しかし、こと「ネコ」に関しては、ヴァイキング時代におかしなことが起こっていました。なんとその時代に飼いならされたネコは、驚くほどにそのサイズを「大きく」していたのです。
Domestic cats (Felis catus) in Denmark have increased significantly in size since the Viking Age
https://www.tandfonline.com/doi/abs/10.1080/21662282.2018.1546420?journalCode=rdja20
西暦200年までに、鉄器時代のデンマークではネコが飼われていました。この時代の人間の火葬場から、穴の空いたネコの足首の骨が見つかっているのです。当時の人々はその骨を「魔除け」として身に着けていたことが考えられます。そしてその後800年〜1050年にかけて栄えた農民であり、海賊としても知られるヴァイキングたちは、温かい毛皮や害虫対策のためにネコを飼ったとされています。

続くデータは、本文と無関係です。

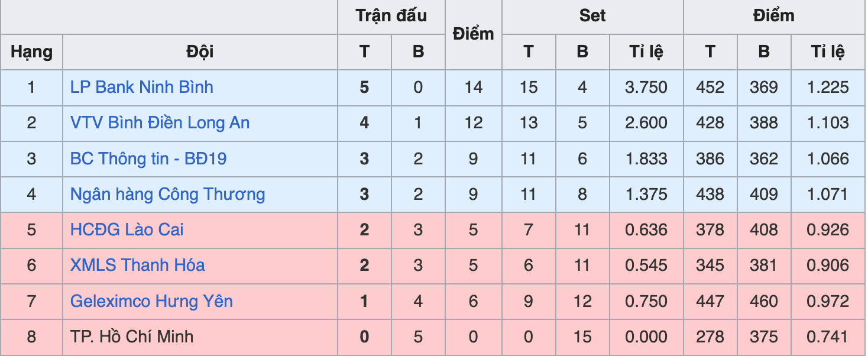The image size is (868, 356).
Task: Click the rank 8 cell
Action: point(31,337)
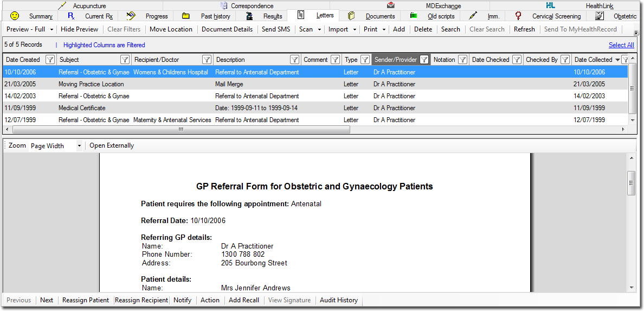This screenshot has height=311, width=644.
Task: Toggle the Sender/Provider column filter
Action: (x=424, y=60)
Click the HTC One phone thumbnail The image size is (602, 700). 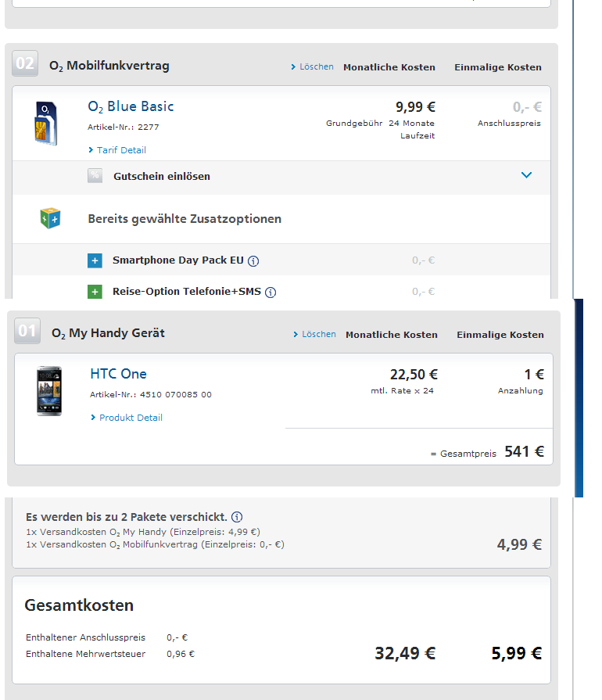click(x=48, y=391)
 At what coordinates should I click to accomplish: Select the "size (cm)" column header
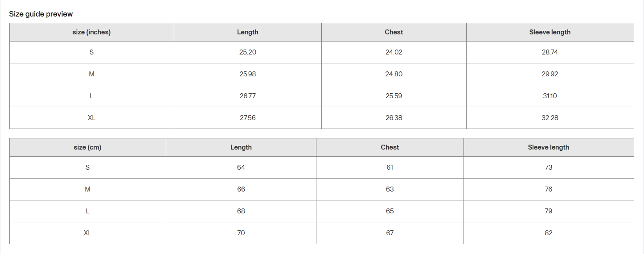(87, 147)
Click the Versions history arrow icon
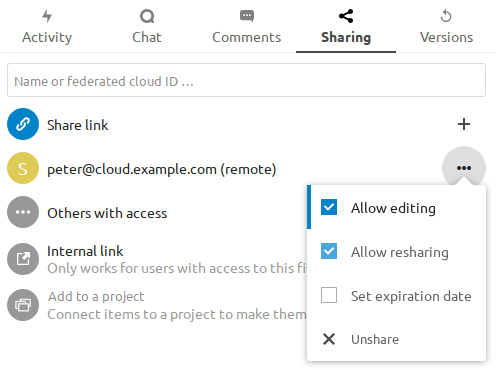Screen dimensions: 496x370 pos(446,16)
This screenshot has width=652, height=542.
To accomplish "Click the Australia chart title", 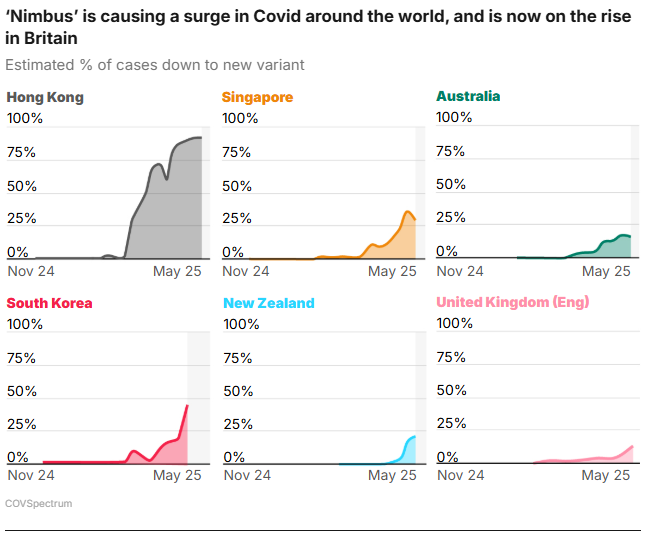I will click(468, 97).
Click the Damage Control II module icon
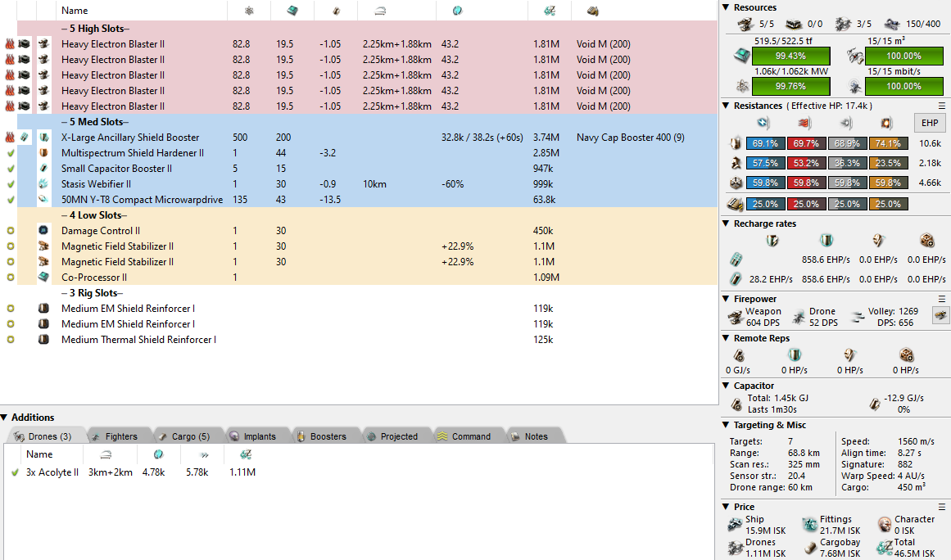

研究では、コペンハーゲン大学動物学博物館における過去の様々な時代のネコの化石と、デンマークにおける現代のネコのものとの比較作業を行いました。その結果、ネコはヴァイキング時代と現代との間に、平均して「16%」もそのサイズを大きくしていたことが明らかになったのです。
あくまでもこの比較は「デンマークのネコ」においてされたものであり、世界基準で一般化できるものではありません。しかし、1987年のドイツの研究には、この研究と同様に中世のネコのサイズが「現代よりも小さかった」とするものがあります。
この要因の一つとしては、この時代のネコは「エサにありつきやすかった」ことが考えられます。つまり、中世において街が拡大していく中で食べ物の残骸が増え、結果としてネコが摂取する栄養の質が向上していき、その体が大きくなっていった可能性があるのです。
「猫はヴァイキングの船によって世界に広がった」「猫はヴァイキング以降は遺伝的に変化なし」という説もあり、色々と猫の未来を運命付けたヴァイキング。ものすごいやり手の部族だったという噂もあるし、猫とは良好な仲を築いていたのでしょう。私たちも猫様の繁栄に一役買いたいものです。